Sprint Corporation placed unwanted marketing calls and texts to consumers who requested to be placed on the company’s “do not call” list. In 2011 Sprint paid the FCC a $400,000 fine following the negotiation of a consent decree. However, Sprint continued to place phone and text messages to consumers, a violation of the Telephone Consumer’s Privacy Act. Three years later, Sprint settled with FCC, agreeing to pay an additional $7.5 million and to implement “a two-year plan to ensure compliance with FCC requirements designed to protect consumer privacy and prevent consumers from receiving unwanted telemarketing calls” [110].

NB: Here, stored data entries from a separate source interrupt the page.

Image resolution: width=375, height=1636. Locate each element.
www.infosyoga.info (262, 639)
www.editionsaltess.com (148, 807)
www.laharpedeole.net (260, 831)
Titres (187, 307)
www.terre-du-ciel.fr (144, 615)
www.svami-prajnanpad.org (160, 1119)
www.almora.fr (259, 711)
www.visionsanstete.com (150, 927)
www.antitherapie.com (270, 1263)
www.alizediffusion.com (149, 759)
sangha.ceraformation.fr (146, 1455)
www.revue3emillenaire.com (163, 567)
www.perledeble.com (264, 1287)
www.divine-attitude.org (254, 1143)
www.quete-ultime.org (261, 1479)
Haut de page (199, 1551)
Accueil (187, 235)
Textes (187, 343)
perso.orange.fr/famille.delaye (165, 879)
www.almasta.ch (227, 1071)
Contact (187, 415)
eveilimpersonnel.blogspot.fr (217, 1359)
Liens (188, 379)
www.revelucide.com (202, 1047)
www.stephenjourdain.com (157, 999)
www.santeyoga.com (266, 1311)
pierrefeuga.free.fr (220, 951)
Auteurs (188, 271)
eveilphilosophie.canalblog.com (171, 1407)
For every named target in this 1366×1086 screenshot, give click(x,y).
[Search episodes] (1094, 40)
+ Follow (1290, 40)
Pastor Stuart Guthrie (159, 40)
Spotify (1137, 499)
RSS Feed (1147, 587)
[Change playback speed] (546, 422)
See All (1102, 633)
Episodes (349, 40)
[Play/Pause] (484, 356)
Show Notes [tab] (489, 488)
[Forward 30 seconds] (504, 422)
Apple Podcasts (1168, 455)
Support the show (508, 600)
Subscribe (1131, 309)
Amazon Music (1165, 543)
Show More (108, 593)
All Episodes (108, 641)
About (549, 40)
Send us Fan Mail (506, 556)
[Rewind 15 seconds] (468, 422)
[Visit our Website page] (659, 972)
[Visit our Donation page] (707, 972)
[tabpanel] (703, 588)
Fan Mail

4.5 Facebook Emotional Contagion Experiment (2012) D2 Decisional Interference

Scale:10⁵; Purview: small group; Awareness: yes; Goal of Identifiability: no

Facebook intentionally manipulated the news feeds of 689,003 Facebook users to determine if it could change their emotions by controlling the information they saw. In an article published in the Proceedings of the National Academy of Sciences of the United States of America, the authors concluded: “We show, via a massive (N = 689,003) experiment on Facebook, that emotional states can be transferred to others via emotional contagion, leading people to experience the same emotions without their awareness. We provide experimental evidence that emotional contagion occurs without direct interaction between people (exposure to a friend expressing an emotion is sufficient), and in the complete absence of nonverbal cues” [111].

Following the publication, there was considerable outcry in both the news media and the academic community that the researchers experimented on Facebook users without their permission and without giving the users the ability to opt out. Furthermore, even though two of the study’s authors were affiliated with Cornell University, the Cornell Institutional Review Board, the organization at Cornell that reviews human subjects research, did not approve the study. Following the outcry, the editor of PNAS published an “Editorial Expression of Concern and Correction.” The editorial noted that the original paper stated that the research “was consistent with Facebook’s Data Use Policy, to which all users agree prior to creating an account on Facebook, constituting informed consent for this research.” However, Facebook only added the term “research” to its data policy four months after the study took place [112]. Furthermore, the authors reported to the journal that “[b]ecause this experiment was conducted by Facebook, Inc. for internal purposes, the Cornell University IRB [Institutional Review Board] determined that the project did not fall under Cornell’s Human Research Protection Program” [113].

4.6 Spying/Stalking Apps on Mobile Phones (2015) D1 Intrusion

Scale:10⁶; Purview: organization; Awareness: yes; Goal of Identifiability: yes

There is growing attention to apps on mobile phones that covertly collect geolocation, application use, screen displays, and user interaction and send this information to third parties. Such apps are reportedly used by men to spy on their ex-girlfriends and by employers to spy on their employees [114]. The FTC publishes consumer information for victims of violence and stalking [115].

Analysis of Events

An aggregate-level examination of the characteristics of the privacy events reveals several trends. First, while the timeline includes 32 events from 1990 through 2015, 17 of those events occurred between 2010 and 2015. The number of privacy events per year increased as did the number of years per decade that experienced events. This trend of increasing non-breach privacy events is shown in Figure 3.

Figure 3: Privacy events between 1990 and 2015.